Conflict: Always at least two chips are lost on a beatdown, and up to ten at most - one for being beaten, another for being beaten by one hand rank, yet another if beaten by two hand ranks, and so on.  Yes, that makes a one-hit-drop possible, though generally quite unlikely.

Applied: The reason for this is to avoid the archetypal character that responds to every situation in the exact same, highly agressive, way.  The combat monster that always smashes, and the like.  It's a limit on that type.
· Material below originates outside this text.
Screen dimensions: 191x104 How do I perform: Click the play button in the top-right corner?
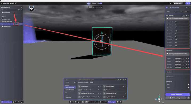(187, 3)
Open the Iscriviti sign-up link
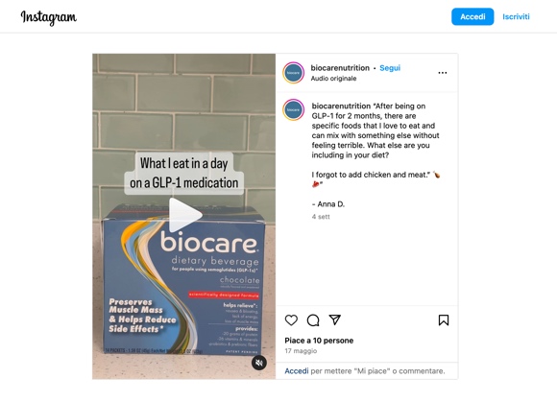 (x=516, y=16)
The Daily Grind: Noted.  I'll stick a not on there to see the situation sheet.  And, yep, the GM can just make up new rumors and spurs.  But Brimstone will go into making ones that hit the moment, often in a slightly predictive way, and give a whole half-ton of examples.  The GM and their character actually tie into this; it isn't required that a stable GM have a character at all.  That particular piece is part of the general lead-in to Brimstone, which will also go into the idea of rotating the GM position.

Beefing up sources and how to schedule that is up to the group and the narrative - the "Rule of Lame" applies.  If it's lame in this case, don't do it.  If it sounds right, do.

And a given action can certainly trigger my fix and your need, or your need and mine and that's cool. 

If it triggers one of my fixes and one of my needs at the same time, though, I pick only one of those.

Basically, a single thing can only hit one box on my sheet in the end.  But it *can* hit a box on mine and a box on yours at the same time, and that's awesome.